TASK ITEM: Reproduce the data below word for word, setting aside any picture it holds.

EXTRACTED INFORMATION:

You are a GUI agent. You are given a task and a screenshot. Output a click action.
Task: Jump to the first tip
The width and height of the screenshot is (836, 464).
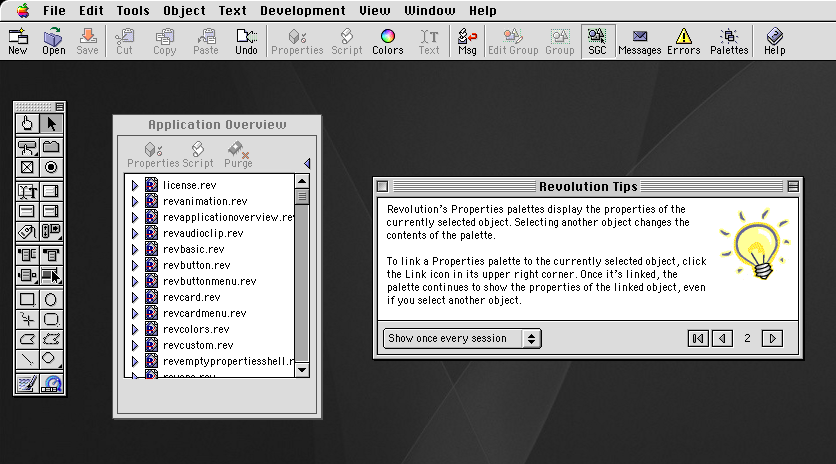tap(698, 338)
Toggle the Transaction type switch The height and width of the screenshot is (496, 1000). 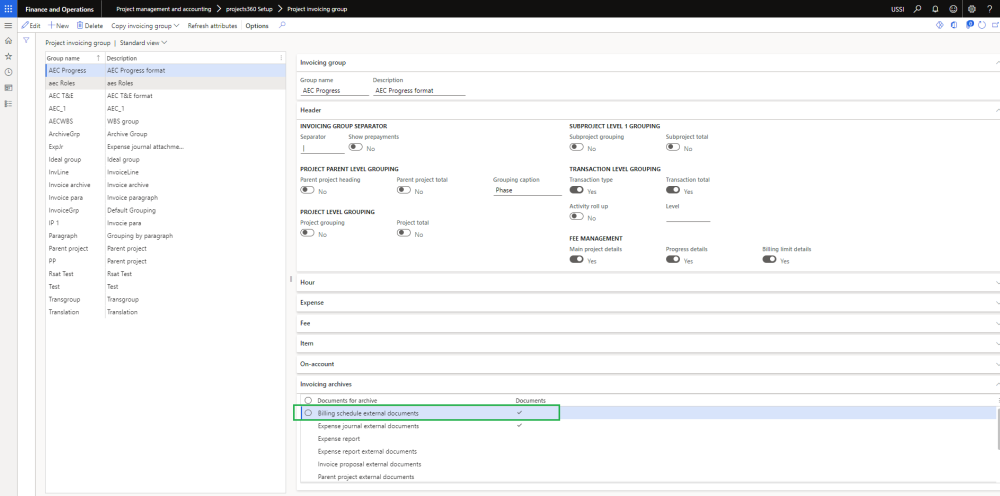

ANSWER AREA:
You are a GUI agent. You are given a task and a screenshot. Output a click action.
Task: Jump to the first tip
The width and height of the screenshot is (836, 464).
tap(698, 338)
Toggle the Transaction type switch The height and width of the screenshot is (496, 1000). 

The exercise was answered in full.